Die Aussage, die die Filmemacher Nick Bruno und Troy Quane dabei treffen, fällt erstaunlich politisch aus und wird für ein älteres Publikum etwas zu offensichtlich und oft dargebracht, für ein junges allerdings dürfte die Dosierung genau passen. Letzterem werden vermutlich eher die Actionmomente in Erinnerung bleiben, die ebenso wie der Besuch in Walters Technik-Abteilung des Geheimdienstes zu Beginn oder auch der mit stilisierten Hintergründen umgesetzte Vorspann stark an andere Agentenfilme, hauptsächlich James Bond erinnern. Action gibt es reichlich, aber nie so viel am Stück, dass die Aufmerksamkeit vollständig davon eingenommen würde.
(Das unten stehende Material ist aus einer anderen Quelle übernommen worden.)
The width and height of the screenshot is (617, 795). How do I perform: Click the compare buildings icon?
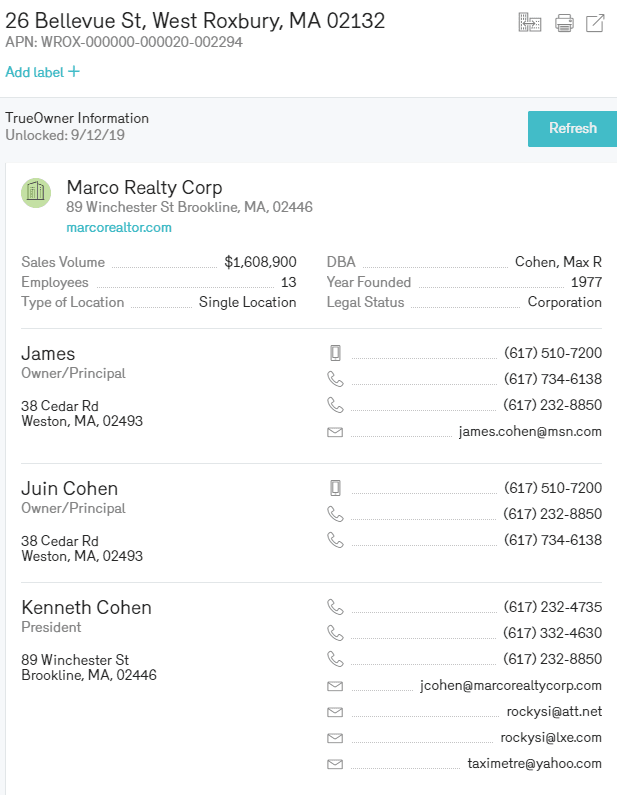(529, 23)
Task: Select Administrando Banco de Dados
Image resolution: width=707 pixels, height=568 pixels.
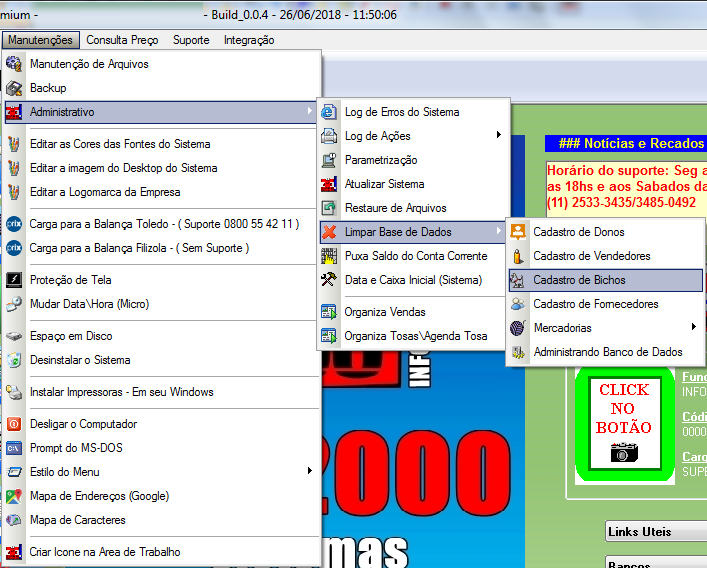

Den Humor zieht der Animationsfilm zum größten Teil aus der Tatsache, dass Lance im Körper einer Taube gefangen ist, aber auch Walters etwas tollpatschige Art wird oft genug in den Mittelpunkt gerückt. Spione Undercover findet eine passende Balance und gibt allen Figuren genug zu tun.

So fliegt die erste Stunde auch dank des fantastischen Looks der Umgebung, die bei Nachtaufnahmen von Venedig beispielsweise einer Postkarte zu entstammen scheint, nur so dahin. Umso stärker ist auch der inhaltliche Knick im letzten Drittel, vor allem im Bezug auf die eigentliche Prämisse der Story. Ohne zu viel zu verraten, sei gesagt, dass man sich hier eher eine andere Herangehensweisen gewünscht hätte. Dass das Gesamtpaket überzeugt, liegt auch an der überaus passenden und mitreißenden Musik von Theodore Shapiro und der Tatsache, dass die Macher den Kern der Agentengeschichte nie aus den Augen verlieren.
Das bedeutet nicht, dass es kein Verbesserungspotential gäbe. Die gesungenen Songs wirken oft aufgesetzt und vor allem das Product Placement eines deutschen Autobauers ist derart aufdringlich, dass es regelrecht stört. Dass diese Art Werbung inzwischen auch in Animationsfilmen Einzug hält, lässt Schlimmes für die kommenden Produktionen befürchten. Aber alles in allem wird vor allem das Zielpublikum bei Spione Undercover - Eine wilde Verwandlung gut unterhalten und darauf kommt es letztlich an.


Fazit:
Es gibt viele Punkte, die man an Nick Brunos und Troy Quanes animierter Spionagekomödie verbessern könnte. Sei es, dass zu schnell aufgelöst wird, wer tatsächlich die geheime Waffe gestohlen hat und Top-Agent Lance Sterling in Verruf bringt, oder dass manche Gags etwas zu oft wiederholt werden. Die absurde Grundidee wissen die Filmemacher jedoch gut zu nutzen, zumindest bis zum eigentlichen Finale. Nebenfiguren wie Walters Taube „Turtel“, die den bissigsten Kommentar des ganzen Films beisteuert – der sich dem Zielpublikum aber (hoffentlich) nicht erschließen wird – ergänzen das ungleiche Duo, das einem stärker ans Herz wächst, als man sich anfangs eingestehen mag. Das Aussehen des Films ist durchweg ansprechend, oftmals schlicht klasse und in den richtigen Bereichen geradezu fotorealistisch. Die überraschend ernsten Momente sind dabei ebenso gelungen wie die eigentliche Aussage der Story in Bezug auf die Bösewichte und sieht man sich an, wie ernst die Macher den Agenten-Thriller-Aspekt nehmen, erinnert der Komödien-Mix ein wenig an Ghostbusters - Die Geisterjäger [1984], der den Horror-Aspekt ebenfalls ernst nahm und trotzdem lustig erzählt war. Doch gerade die Spionage-Story eignet sich nicht für ein ganz junges Publikum. Davon abgesehen, ist Spione Undercover - Eine wilde Verwandlung ein überraschend und flott erzähltes Animationsabenteuer. Selbst wenn das letzte Drittel was den Ideenreichtum anbelangt spürbar hinter den ersten beiden zurücksteht, ist hier Unterhaltung für alle Altersklassen garantiert.